Kilo Girl Hours at the Harvard Observatory

Date: 

Friday, November 30, 2018, 3:30pm to 4:30pm

Location: 

Byerly Hall, 8 Garden St, Cambridge, MA 02138

Kilo Girls cropped imageBetween 1885 and 1927, the Harvard College Observatory employed 80 women “computers” to analyze hundreds of thousands of astronomical photographs.  The photographs were made on glass plates by huge, camera-like telescopes in Peru and Massachusetts.   A single plate might have more than 100,000 stars.  The female computers determined the varying brightness of these stars and catalogued them by means of their spectra.  As they worked with “fly spankers” and loupes, they made painstaking notes in India ink on the non-emulsion side of the photographic plate, on its paper sleeve, and in pencil in a logbook.  These annotations leave a trail of how the work was done, by whom, and when—a trail that is presently being erased.
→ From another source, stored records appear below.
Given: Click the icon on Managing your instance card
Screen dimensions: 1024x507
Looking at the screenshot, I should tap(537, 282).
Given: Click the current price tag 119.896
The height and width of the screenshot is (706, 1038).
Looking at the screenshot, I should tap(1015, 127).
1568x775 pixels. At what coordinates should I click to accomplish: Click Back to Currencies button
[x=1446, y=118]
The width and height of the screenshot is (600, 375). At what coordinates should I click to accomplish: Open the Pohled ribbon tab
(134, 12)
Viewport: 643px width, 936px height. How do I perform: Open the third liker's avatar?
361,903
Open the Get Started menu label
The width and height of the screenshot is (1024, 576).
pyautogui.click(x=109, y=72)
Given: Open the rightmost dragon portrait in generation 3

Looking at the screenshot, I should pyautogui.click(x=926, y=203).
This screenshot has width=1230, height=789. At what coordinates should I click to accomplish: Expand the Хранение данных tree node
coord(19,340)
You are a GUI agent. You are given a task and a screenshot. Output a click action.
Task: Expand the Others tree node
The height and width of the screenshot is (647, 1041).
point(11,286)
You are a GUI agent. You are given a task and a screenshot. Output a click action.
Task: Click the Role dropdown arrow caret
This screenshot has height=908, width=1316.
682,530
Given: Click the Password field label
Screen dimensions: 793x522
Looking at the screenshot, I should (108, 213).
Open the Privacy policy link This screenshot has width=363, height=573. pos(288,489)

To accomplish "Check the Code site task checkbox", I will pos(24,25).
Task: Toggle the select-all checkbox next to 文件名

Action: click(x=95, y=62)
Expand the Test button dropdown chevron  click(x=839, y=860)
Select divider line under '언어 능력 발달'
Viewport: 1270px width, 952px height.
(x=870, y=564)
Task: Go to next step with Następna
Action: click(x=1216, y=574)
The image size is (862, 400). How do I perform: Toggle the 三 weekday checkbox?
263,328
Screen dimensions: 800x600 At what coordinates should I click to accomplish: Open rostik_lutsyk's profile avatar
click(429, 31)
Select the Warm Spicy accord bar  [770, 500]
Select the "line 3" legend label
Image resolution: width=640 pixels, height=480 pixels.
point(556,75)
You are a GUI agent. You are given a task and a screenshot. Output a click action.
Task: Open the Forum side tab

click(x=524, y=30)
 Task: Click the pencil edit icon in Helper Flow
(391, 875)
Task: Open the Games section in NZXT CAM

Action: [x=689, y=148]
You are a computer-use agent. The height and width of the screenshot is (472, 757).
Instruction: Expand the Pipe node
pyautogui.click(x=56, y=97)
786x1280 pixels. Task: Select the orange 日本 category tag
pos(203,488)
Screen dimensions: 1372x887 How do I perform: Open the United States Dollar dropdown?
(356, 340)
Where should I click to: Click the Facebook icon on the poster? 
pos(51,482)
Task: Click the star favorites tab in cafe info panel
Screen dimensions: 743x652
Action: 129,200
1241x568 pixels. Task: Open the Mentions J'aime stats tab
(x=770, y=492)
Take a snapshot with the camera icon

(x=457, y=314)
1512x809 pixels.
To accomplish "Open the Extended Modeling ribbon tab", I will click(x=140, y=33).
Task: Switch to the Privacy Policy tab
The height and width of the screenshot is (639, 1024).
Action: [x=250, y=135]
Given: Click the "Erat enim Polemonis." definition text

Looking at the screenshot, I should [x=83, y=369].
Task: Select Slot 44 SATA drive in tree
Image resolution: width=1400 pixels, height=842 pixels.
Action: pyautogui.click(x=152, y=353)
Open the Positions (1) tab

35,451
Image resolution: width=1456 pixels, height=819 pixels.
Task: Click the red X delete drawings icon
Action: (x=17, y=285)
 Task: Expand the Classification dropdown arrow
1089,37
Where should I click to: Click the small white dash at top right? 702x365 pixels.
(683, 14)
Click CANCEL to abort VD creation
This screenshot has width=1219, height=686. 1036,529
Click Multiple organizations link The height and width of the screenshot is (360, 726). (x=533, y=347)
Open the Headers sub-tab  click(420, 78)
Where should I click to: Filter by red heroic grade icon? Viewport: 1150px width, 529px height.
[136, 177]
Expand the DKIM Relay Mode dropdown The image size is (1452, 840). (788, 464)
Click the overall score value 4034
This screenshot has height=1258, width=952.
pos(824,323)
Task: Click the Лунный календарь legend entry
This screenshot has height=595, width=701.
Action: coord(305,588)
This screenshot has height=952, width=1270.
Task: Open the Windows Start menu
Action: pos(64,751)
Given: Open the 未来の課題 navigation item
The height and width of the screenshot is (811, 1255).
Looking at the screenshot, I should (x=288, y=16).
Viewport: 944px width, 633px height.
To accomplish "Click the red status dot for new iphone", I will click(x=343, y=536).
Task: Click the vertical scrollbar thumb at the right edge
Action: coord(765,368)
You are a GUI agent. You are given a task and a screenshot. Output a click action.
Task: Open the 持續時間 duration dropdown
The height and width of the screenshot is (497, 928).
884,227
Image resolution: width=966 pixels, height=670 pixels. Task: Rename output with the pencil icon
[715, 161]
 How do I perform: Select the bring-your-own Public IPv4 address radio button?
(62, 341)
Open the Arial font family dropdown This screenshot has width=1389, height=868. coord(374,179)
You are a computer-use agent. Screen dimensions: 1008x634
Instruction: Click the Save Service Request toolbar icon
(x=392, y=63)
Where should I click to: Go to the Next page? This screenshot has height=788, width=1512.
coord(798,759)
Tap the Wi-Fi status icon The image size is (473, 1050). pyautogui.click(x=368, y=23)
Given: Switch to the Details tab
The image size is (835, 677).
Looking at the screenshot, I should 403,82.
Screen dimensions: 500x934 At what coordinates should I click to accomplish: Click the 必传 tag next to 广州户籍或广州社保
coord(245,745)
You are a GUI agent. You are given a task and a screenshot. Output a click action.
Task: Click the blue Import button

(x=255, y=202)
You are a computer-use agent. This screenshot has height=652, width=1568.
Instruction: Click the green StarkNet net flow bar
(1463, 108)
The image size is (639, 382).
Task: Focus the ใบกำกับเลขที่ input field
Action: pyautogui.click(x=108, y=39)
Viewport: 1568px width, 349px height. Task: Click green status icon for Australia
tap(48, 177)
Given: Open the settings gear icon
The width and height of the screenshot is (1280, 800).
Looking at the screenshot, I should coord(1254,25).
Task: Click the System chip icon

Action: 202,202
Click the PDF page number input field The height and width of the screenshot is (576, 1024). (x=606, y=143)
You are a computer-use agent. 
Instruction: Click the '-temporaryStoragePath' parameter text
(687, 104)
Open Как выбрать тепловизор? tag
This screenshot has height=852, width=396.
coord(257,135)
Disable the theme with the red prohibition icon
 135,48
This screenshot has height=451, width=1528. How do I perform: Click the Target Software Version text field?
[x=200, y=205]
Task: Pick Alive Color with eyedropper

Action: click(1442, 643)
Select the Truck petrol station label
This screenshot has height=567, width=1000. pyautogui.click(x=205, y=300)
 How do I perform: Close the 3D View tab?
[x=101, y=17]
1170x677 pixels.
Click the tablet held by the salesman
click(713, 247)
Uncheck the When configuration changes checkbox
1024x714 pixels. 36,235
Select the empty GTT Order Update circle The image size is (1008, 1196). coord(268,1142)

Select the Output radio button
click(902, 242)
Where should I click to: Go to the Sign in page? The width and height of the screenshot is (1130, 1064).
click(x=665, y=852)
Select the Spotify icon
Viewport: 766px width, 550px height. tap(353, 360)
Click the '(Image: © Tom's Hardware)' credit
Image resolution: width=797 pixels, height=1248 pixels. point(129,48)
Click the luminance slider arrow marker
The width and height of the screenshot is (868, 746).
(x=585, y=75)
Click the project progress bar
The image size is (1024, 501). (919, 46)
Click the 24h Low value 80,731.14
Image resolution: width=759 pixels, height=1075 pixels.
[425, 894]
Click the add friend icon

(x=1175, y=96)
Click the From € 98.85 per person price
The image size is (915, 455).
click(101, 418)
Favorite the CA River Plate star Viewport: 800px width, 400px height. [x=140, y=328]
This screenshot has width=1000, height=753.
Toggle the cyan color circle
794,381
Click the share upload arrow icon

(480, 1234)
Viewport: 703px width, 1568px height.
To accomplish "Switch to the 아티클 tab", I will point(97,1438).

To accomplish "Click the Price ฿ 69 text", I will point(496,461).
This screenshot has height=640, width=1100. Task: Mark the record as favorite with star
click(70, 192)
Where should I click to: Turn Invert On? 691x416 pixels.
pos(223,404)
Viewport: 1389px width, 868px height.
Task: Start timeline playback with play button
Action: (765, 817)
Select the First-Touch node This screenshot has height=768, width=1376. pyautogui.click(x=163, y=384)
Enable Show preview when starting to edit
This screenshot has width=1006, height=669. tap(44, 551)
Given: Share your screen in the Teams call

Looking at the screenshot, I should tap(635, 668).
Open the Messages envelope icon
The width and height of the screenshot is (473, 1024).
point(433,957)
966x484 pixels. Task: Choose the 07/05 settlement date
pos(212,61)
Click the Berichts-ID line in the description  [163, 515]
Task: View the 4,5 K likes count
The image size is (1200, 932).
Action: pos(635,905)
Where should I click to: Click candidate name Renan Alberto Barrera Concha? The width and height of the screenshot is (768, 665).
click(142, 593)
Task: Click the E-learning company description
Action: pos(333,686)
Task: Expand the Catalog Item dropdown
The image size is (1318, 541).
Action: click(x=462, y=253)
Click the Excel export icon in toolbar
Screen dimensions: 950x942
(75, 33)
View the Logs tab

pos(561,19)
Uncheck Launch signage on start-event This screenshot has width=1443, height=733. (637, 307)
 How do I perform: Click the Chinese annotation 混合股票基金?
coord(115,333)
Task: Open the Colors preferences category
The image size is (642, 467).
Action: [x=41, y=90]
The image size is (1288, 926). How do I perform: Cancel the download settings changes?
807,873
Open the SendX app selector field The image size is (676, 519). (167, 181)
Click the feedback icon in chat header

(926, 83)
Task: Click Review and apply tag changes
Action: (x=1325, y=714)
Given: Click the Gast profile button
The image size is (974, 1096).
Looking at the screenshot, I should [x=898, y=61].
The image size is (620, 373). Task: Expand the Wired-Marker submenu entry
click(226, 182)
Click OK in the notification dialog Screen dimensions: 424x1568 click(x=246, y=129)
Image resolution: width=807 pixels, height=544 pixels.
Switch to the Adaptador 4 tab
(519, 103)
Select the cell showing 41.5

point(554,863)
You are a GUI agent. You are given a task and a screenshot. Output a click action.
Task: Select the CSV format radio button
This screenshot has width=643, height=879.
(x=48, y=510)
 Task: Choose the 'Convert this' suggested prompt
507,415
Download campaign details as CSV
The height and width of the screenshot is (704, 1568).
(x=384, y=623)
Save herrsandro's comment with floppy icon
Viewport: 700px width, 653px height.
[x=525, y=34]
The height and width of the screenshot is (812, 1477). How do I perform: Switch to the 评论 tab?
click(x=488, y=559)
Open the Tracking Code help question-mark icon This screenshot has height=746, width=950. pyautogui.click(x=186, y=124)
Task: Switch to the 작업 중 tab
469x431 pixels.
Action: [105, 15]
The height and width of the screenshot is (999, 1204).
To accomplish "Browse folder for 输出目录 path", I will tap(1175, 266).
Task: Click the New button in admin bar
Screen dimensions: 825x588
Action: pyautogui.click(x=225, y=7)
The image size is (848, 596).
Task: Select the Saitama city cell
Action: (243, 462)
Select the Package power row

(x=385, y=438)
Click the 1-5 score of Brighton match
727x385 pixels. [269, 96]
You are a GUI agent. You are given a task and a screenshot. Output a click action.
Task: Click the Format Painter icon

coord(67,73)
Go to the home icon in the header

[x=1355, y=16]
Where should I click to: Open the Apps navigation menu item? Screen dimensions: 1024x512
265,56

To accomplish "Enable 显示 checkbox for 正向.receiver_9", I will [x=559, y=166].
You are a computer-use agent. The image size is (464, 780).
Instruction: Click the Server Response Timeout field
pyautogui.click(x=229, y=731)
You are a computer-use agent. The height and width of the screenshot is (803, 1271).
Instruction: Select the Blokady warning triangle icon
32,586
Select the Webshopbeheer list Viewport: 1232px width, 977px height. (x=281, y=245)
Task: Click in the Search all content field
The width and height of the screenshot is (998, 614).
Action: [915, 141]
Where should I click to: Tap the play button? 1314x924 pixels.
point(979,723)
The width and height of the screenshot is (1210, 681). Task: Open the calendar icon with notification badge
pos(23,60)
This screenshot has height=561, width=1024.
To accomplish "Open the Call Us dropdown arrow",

The observatory hired women because it could not afford men.  Women were willing to work for 25¢ an hour.  Qualified Radcliffe students started as unpaid interns.  Two were Henrietta Swan Leavitt and Annie Jump Cannon, whose work in the Plate Stacks altered the course of astrophysics.  Come see a photographic plate, log book, and “fly spanker” used by them in this gallery talk and discuss the role of women in astronomy and why evidence of their labor is being washed away. Led by Sara Schechner, David P. Wheatland Curator of the Harvard Collection of Historical Scientific Instruments.